The method — which stands apart from most other diagnostic tests because it does not depend on the detection of Borrelia specific antibodies — was recently tabbed as one of 10 top performers in an HHS-backed competition, called the LymeX Diagnostics Prize, to identify the most promising new approaches to testing for the disease.

“Phase 1 received 52 solutions for detecting active Lyme disease infections in people,” said a LymeX Diagnostics Prize statement. “Solutions incorporated techniques such as radiology imaging, genomics sequencing, and microfluidics; submissions also translated approaches used in diagnosing other infectious diseases, including COVID-19. Technical reviewers initially evaluated this highly competitive field, and then the competition judging panel assessed submissions according to official evaluation criteria.”

Results from early phases of testing indicate that Drexel’s method could be more than 80% accurate at detecting a Lyme infection in its early stages, according to Comunale. And because it uses differences in glycans as its indicator, rather than the presence of antibodies, it can also be used to discern between a past infection and re-infection; and possibly provide a way to measure the effectiveness of treatment.

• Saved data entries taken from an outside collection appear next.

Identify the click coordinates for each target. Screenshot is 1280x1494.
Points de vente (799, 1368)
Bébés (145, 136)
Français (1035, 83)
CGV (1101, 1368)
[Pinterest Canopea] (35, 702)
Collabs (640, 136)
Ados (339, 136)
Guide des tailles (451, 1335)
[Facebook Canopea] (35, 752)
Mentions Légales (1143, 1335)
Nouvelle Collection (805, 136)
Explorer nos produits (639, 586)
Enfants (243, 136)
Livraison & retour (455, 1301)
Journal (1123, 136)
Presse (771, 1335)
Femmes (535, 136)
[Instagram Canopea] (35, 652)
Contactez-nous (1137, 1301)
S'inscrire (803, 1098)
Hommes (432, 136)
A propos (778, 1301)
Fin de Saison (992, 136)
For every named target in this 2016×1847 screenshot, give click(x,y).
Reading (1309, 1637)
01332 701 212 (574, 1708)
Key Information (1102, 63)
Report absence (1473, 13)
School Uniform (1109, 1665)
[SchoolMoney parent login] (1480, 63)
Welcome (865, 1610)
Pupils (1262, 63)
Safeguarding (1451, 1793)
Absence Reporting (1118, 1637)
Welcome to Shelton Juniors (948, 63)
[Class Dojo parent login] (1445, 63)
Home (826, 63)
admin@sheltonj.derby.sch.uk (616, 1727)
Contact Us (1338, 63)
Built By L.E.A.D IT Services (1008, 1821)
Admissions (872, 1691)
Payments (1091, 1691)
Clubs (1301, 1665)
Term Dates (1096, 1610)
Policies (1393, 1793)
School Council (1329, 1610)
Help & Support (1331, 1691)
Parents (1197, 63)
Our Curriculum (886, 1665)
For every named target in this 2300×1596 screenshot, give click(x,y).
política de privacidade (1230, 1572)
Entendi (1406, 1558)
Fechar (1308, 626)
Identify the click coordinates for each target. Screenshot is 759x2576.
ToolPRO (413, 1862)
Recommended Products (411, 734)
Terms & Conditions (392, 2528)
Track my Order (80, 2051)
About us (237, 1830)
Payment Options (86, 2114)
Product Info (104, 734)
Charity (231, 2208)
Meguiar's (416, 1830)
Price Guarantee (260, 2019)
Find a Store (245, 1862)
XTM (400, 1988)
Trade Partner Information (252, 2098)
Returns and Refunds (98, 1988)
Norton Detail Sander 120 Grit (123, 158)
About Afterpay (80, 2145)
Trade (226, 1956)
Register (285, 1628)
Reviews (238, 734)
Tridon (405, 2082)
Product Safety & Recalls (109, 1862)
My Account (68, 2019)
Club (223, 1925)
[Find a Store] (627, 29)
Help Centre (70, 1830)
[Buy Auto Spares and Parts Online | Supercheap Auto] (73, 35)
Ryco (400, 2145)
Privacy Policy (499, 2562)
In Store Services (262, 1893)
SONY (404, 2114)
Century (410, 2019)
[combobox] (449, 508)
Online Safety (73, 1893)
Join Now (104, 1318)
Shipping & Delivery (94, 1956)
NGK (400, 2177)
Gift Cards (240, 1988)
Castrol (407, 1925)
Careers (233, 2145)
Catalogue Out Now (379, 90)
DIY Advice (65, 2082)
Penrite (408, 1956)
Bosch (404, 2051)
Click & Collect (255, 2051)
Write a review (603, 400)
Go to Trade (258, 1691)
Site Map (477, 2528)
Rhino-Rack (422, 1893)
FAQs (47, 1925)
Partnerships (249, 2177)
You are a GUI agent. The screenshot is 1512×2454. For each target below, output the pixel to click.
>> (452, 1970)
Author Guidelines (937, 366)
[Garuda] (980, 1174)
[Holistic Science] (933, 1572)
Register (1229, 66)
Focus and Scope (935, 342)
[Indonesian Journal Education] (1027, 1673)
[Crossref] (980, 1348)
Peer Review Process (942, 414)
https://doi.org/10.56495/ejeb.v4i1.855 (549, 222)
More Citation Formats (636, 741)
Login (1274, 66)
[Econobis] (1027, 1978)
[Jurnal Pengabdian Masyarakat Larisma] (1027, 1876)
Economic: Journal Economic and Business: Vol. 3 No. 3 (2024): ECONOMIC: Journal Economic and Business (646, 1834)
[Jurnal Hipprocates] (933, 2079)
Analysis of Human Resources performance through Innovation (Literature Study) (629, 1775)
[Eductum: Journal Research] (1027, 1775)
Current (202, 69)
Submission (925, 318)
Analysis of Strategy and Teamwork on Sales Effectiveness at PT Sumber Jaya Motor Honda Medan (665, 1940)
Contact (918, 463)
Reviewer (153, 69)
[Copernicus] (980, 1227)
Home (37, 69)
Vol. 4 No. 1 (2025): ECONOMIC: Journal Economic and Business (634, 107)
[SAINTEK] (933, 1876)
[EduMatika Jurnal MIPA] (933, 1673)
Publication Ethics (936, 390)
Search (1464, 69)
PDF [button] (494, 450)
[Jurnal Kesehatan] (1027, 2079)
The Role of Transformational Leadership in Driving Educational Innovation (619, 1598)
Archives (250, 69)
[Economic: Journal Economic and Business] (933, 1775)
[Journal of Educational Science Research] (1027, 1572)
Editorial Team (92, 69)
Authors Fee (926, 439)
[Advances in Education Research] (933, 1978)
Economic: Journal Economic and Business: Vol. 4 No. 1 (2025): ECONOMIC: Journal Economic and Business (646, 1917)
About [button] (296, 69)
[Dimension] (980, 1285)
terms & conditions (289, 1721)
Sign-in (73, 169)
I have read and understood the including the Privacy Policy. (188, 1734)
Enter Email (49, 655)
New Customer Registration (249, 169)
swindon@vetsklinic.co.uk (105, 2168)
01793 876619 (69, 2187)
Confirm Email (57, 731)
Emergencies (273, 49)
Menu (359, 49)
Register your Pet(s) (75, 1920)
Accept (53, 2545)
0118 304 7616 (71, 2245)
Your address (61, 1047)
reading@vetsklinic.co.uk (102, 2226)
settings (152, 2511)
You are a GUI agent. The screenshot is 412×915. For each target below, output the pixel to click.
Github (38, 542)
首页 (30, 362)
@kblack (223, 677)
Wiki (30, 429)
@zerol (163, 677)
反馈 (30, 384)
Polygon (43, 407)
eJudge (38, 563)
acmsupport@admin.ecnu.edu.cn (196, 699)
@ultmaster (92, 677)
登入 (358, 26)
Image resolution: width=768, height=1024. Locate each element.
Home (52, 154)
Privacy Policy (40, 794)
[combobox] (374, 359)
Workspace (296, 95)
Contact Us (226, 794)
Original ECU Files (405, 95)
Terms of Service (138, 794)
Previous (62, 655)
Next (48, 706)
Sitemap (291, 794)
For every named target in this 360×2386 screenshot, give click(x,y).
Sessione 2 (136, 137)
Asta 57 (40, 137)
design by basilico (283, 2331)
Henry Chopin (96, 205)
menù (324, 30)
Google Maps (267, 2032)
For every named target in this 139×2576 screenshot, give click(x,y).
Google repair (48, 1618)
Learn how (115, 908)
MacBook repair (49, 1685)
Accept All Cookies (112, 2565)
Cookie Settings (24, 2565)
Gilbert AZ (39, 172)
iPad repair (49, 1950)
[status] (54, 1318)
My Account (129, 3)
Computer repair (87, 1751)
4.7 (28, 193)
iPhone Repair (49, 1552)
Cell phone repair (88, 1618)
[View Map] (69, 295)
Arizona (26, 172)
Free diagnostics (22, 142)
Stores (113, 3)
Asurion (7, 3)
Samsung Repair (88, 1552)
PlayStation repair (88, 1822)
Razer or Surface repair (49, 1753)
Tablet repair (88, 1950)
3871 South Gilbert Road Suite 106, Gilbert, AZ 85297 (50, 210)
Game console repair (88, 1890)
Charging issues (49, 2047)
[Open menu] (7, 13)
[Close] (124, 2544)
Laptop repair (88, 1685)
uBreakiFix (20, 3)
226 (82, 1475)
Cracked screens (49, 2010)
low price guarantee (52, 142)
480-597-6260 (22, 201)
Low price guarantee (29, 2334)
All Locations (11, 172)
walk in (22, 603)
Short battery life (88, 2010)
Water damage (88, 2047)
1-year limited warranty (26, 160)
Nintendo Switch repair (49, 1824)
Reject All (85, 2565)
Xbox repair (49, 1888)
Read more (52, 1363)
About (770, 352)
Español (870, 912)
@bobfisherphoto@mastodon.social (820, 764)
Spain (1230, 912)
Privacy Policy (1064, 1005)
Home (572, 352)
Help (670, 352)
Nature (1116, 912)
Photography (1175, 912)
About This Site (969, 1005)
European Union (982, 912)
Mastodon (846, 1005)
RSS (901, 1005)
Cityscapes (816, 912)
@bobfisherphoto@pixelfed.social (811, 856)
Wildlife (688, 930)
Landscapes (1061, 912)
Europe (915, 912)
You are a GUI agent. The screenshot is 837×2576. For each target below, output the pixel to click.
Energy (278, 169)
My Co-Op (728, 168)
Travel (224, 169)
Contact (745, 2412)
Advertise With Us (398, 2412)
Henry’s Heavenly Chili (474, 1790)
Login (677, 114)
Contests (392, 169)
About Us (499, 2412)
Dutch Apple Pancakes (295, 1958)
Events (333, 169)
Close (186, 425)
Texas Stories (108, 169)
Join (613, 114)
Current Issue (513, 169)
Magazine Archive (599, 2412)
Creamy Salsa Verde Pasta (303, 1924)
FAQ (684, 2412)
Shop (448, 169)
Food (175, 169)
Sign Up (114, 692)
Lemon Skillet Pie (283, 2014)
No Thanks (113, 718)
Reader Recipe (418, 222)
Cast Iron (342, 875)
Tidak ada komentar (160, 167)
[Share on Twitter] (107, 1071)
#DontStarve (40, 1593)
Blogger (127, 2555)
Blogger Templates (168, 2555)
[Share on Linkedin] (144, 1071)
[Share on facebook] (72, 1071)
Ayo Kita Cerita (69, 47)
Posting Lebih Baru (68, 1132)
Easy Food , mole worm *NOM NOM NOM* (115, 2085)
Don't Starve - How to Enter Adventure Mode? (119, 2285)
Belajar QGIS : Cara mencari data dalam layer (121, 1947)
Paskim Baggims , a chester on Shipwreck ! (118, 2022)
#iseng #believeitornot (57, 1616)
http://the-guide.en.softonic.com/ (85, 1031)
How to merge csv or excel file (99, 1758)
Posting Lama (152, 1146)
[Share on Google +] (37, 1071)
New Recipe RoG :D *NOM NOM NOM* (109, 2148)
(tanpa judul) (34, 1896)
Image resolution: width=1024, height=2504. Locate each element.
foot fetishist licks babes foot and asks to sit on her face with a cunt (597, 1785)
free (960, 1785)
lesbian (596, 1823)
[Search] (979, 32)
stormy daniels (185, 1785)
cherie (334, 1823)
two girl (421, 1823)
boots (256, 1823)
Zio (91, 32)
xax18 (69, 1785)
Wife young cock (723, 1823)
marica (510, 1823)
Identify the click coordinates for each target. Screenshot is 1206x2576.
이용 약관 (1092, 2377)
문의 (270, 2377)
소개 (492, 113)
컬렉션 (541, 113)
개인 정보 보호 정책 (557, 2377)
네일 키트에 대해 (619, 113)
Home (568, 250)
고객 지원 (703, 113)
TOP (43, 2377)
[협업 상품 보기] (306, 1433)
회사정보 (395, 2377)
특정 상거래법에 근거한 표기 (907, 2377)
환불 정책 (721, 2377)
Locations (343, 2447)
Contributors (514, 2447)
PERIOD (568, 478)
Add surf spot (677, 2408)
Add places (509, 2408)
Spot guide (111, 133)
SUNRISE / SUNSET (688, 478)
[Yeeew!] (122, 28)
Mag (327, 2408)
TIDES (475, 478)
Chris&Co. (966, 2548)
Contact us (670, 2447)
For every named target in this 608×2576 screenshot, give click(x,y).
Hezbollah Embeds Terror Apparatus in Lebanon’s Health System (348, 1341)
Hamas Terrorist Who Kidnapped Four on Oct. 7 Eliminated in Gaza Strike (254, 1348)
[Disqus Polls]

“The test specifically focuses on the Lyme bacteria’s dysregulation of the immune system before the body produces antibodies to the bacterial antigens, in a process known as seroconversion,” Comunale said. “This allows for earlier detection than other tests currently available. The test will also monitor response to a treatment and can distinguish between diseases with similar symptoms.”

Comunale has been studying the behavior of glycans for decades. Her work initially focused on developing a way to use them as biomarkers to screen for liver cancer, which resulted in the invention of a noninvasive diagnostic that can identify hepatocellular carcinoma in its early stages.

“These tumors only secrete a detectable protein biomarker in about 50% of cases, so their diagnostics suffered from the same low sensitivity in early stages of cancer,” Comunale said. “Lyme disease suffers from the same poor sensitivity during the early stages. Glycan changes are known to occur in cancers, autoimmune and inflammatory diseases. So we thought that a glycomic approach might be similarly successful in testing for Lyme.”

The initial work was made possible by an award Comunale received from the Mary DeWitte Pettit MD Fellowship. With the boost from LymeX and support from the Coulter-Drexel Translational Research Partnership Program Comunale’s team, which includes Alison Cary, MD, and Joris Beld, PhD, and Benjamin Haslund-Gourley, researchers from Drexel’s College of Medicine; Kevin Owens, PhD, from Drexel’s College of Arts and Sciences; and Anand Mehta, PhD, from the University of South Carolina’s College of Medicine, will continue to develop and expand testing of the diagnostic.